* [TASK TO CARRY OUT]
All of the data below is to be output exactly as written.

* [AVAILABLE DATA]
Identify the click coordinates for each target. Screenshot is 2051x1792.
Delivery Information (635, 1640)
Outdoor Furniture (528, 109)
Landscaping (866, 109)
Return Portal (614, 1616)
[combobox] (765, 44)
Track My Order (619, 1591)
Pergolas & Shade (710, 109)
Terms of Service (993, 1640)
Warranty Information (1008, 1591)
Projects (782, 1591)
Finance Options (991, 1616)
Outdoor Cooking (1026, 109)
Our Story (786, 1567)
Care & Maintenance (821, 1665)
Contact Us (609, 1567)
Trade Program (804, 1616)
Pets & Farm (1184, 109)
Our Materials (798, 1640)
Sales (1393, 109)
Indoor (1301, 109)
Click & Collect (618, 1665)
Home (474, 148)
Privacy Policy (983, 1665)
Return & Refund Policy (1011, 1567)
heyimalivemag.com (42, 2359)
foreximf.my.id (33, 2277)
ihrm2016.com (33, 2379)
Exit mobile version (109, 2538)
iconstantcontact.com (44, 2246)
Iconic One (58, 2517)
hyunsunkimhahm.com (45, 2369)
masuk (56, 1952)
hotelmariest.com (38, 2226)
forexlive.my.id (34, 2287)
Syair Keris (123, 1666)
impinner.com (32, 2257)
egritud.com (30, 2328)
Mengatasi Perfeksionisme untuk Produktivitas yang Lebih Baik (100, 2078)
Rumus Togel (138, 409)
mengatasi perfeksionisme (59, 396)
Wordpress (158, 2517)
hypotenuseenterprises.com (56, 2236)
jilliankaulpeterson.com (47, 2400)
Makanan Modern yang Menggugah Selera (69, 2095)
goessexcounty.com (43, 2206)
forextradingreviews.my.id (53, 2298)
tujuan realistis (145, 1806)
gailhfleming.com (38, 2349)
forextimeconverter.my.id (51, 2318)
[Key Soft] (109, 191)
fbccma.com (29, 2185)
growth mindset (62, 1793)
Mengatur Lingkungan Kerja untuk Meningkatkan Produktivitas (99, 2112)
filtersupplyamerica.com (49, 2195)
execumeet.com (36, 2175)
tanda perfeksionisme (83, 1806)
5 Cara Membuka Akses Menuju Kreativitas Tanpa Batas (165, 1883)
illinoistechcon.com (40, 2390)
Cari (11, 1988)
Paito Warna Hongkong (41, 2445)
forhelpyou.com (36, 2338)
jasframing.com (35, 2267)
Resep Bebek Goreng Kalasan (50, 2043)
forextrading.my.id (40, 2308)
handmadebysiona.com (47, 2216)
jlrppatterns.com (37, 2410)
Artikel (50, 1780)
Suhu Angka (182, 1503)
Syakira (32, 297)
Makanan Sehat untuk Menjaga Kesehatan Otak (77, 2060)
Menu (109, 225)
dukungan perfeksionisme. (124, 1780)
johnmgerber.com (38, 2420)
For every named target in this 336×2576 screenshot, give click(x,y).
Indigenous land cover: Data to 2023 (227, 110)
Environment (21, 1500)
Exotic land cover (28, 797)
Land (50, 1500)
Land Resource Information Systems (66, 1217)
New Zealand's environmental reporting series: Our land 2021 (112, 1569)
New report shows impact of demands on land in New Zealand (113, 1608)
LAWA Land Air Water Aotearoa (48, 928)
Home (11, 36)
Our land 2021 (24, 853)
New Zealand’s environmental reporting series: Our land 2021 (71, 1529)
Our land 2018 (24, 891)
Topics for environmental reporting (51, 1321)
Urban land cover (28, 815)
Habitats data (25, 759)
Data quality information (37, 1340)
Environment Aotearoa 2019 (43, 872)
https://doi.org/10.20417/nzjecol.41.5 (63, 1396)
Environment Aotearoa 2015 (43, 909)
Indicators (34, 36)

* [ANSWER BOX]
Identify the click coordinates for each target. Screenshot is 2051x1792.
Delivery Information (635, 1640)
Outdoor Furniture (528, 109)
Landscaping (866, 109)
Return Portal (614, 1616)
[combobox] (765, 44)
Track My Order (619, 1591)
Pergolas & Shade (710, 109)
Terms of Service (993, 1640)
Warranty Information (1008, 1591)
Projects (782, 1591)
Finance Options (991, 1616)
Outdoor Cooking (1026, 109)
Our Story (786, 1567)
Care & Maintenance (821, 1665)
Contact Us (609, 1567)
Trade Program (804, 1616)
Pets & Farm (1184, 109)
Our Materials (798, 1640)
Sales (1393, 109)
Indoor (1301, 109)
Click & Collect (618, 1665)
Home (474, 148)
Privacy Policy (983, 1665)
Return & Refund Policy (1011, 1567)
heyimalivemag.com (42, 2359)
foreximf.my.id (33, 2277)
ihrm2016.com (33, 2379)
Exit mobile version (109, 2538)
iconstantcontact.com (44, 2246)
Iconic One (58, 2517)
hyunsunkimhahm.com (45, 2369)
masuk (56, 1952)
hotelmariest.com (38, 2226)
forexlive.my.id (34, 2287)
Syair Keris (123, 1666)
impinner.com (32, 2257)
egritud.com (30, 2328)
Mengatasi Perfeksionisme untuk Produktivitas yang Lebih Baik (100, 2078)
Rumus Togel (138, 409)
mengatasi perfeksionisme (59, 396)
Wordpress (158, 2517)
hypotenuseenterprises.com (56, 2236)
jilliankaulpeterson.com (47, 2400)
Makanan Modern yang Menggugah Selera (69, 2095)
goessexcounty.com (43, 2206)
forextradingreviews.my.id (53, 2298)
tujuan realistis (145, 1806)
gailhfleming.com (38, 2349)
forextimeconverter.my.id (51, 2318)
[Key Soft] (109, 191)
fbccma.com (29, 2185)
growth mindset (62, 1793)
Mengatur Lingkungan Kerja untuk Meningkatkan Produktivitas (99, 2112)
filtersupplyamerica.com (49, 2195)
execumeet.com (36, 2175)
tanda perfeksionisme (83, 1806)
5 Cara Membuka Akses Menuju Kreativitas Tanpa Batas (165, 1883)
illinoistechcon.com (40, 2390)
Cari (11, 1988)
Paito Warna Hongkong (41, 2445)
forhelpyou.com (36, 2338)
jasframing.com (35, 2267)
Resep Bebek Goreng Kalasan (50, 2043)
forextrading.my.id (40, 2308)
handmadebysiona.com (47, 2216)
jlrppatterns.com (37, 2410)
Artikel (50, 1780)
Suhu Angka (182, 1503)
Syakira (32, 297)
Makanan Sehat untuk Menjaga Kesehatan Otak (77, 2060)
Menu (109, 225)
dukungan perfeksionisme. (124, 1780)
johnmgerber.com (38, 2420)
For every named target in this 336×2576 screenshot, give click(x,y).
Indigenous land cover: Data to 2023 (227, 110)
Environment (21, 1500)
Exotic land cover (28, 797)
Land (50, 1500)
Land Resource Information Systems (66, 1217)
New Zealand's environmental reporting series: Our land 2021 (112, 1569)
New report shows impact of demands on land in New Zealand (113, 1608)
LAWA Land Air Water Aotearoa (48, 928)
Home (11, 36)
Our land 2021 (24, 853)
New Zealand’s environmental reporting series: Our land 2021 (71, 1529)
Our land 2018 (24, 891)
Topics for environmental reporting (51, 1321)
Urban land cover (28, 815)
Habitats data (25, 759)
Data quality information (37, 1340)
Environment Aotearoa 2019 (43, 872)
https://doi.org/10.20417/nzjecol.41.5 (63, 1396)
Environment Aotearoa 2015 (43, 909)
Indicators (34, 36)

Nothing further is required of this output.